(Pixel coordinate grounding data)
▬▬▬▬▬▬
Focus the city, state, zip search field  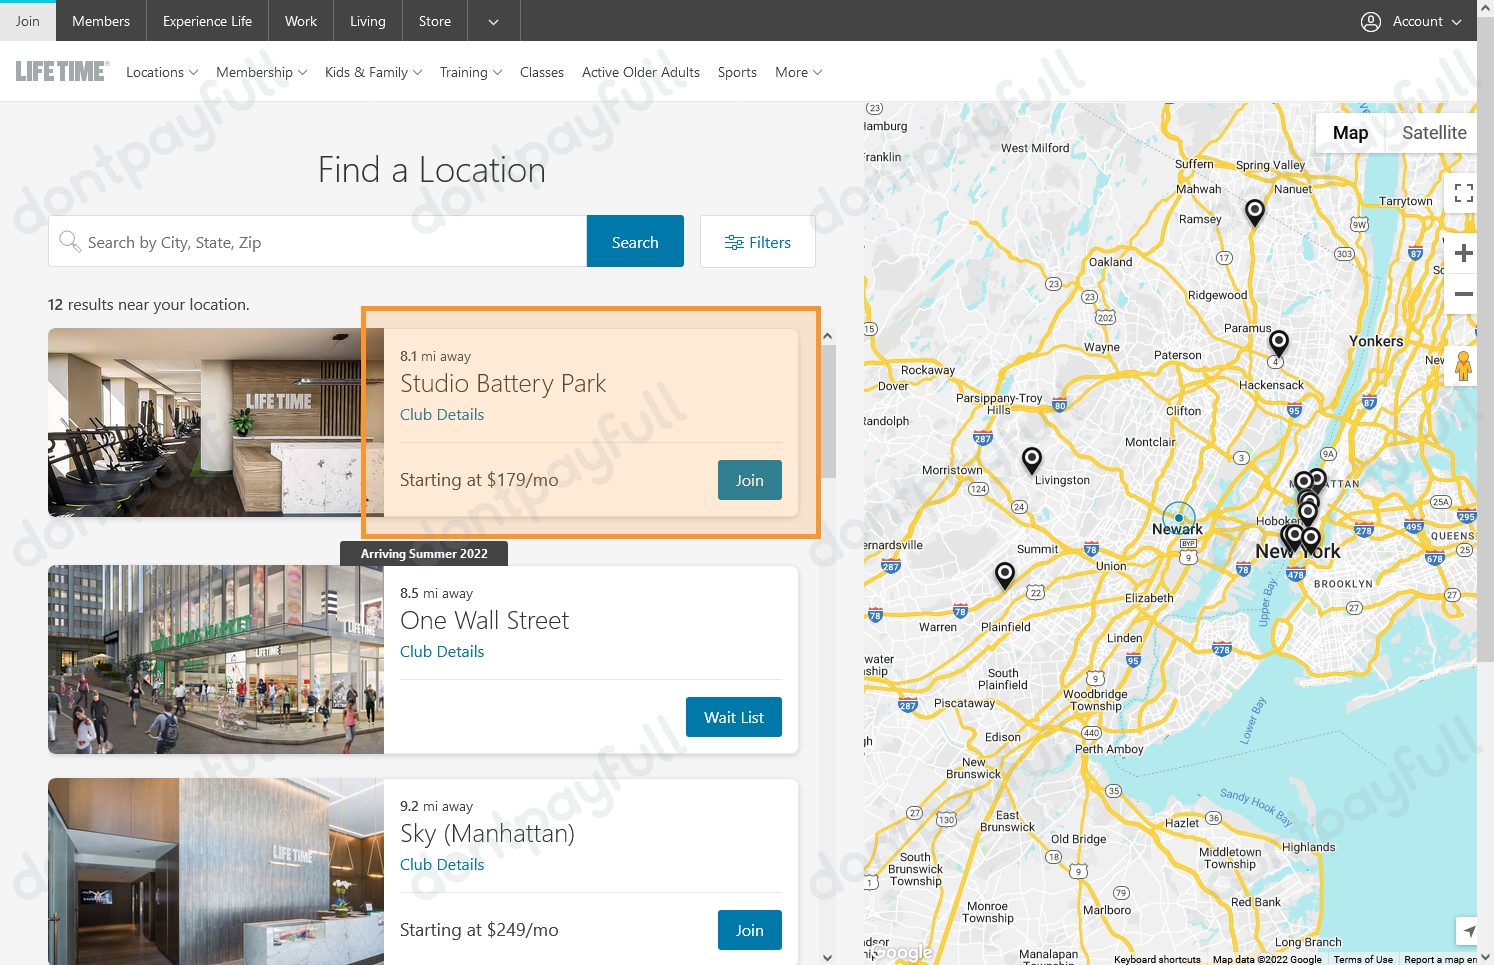pyautogui.click(x=330, y=242)

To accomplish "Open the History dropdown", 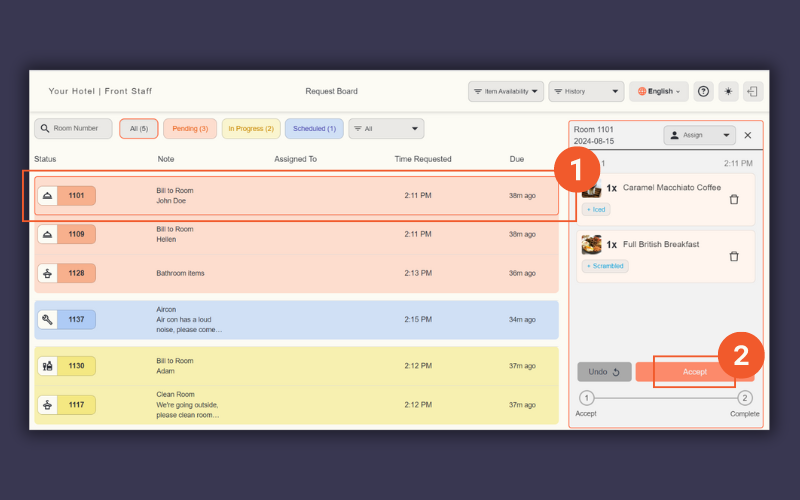I will click(x=585, y=91).
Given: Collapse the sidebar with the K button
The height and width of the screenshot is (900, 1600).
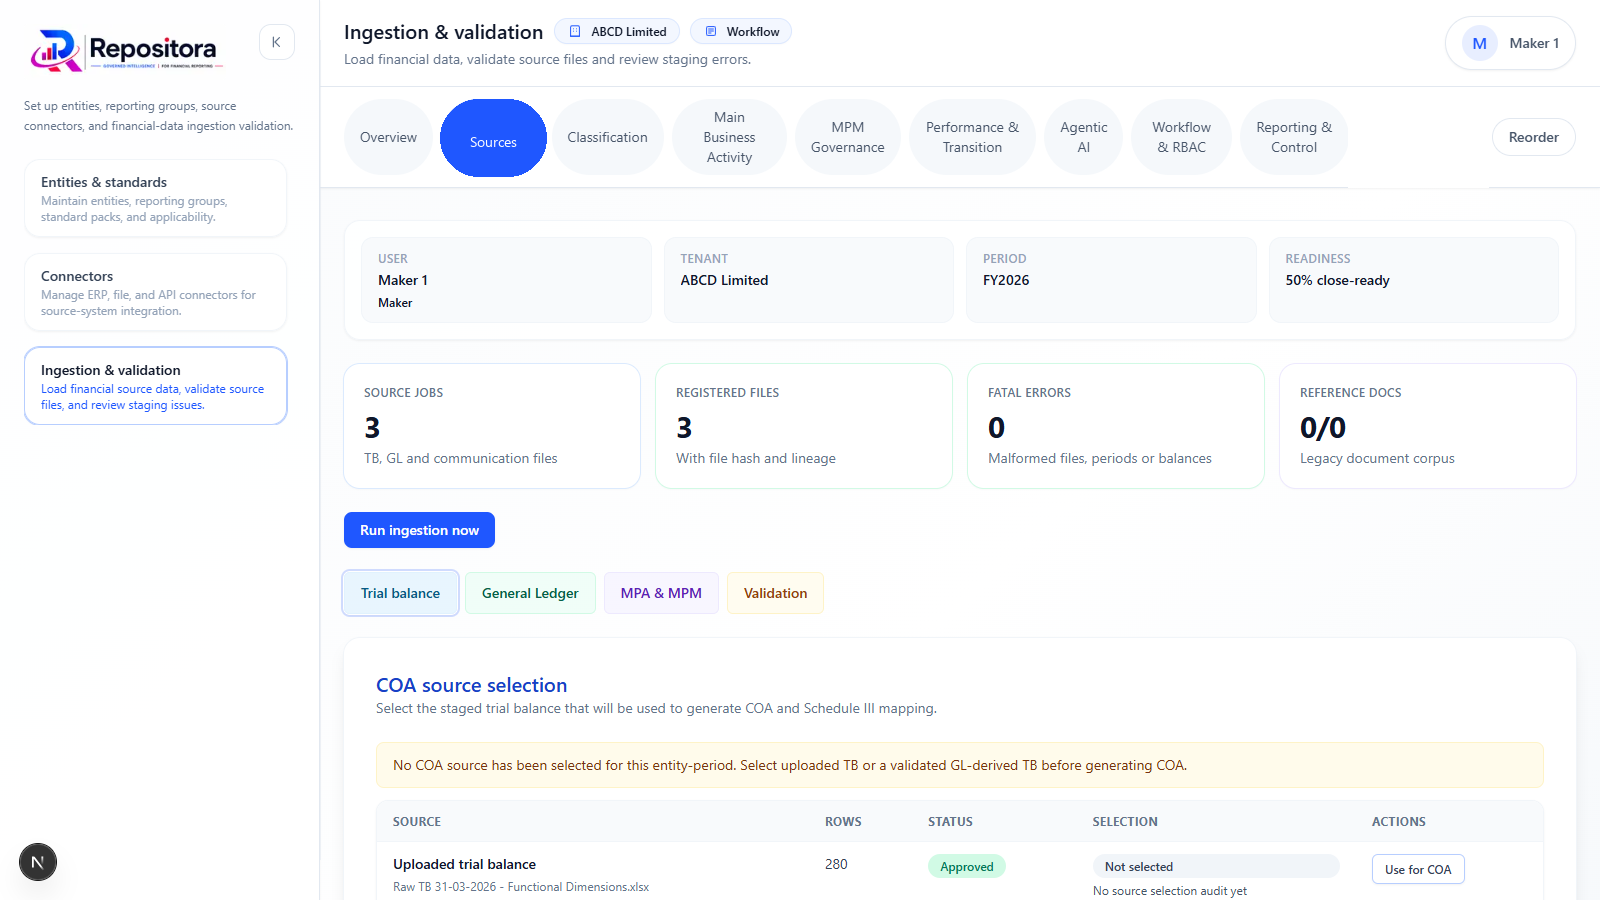Looking at the screenshot, I should pos(276,42).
▬▬▬▬▬▬
__WHAT TO DO__.
Your task is to retype the lines running from the one that contains "The height and" through the end of the records, and nothing else. Pictures are not part of the copy.

__SOLVED PROBLEM__.
The height and width of the screenshot is (900, 1600).
Looking at the screenshot, I should pos(276,42).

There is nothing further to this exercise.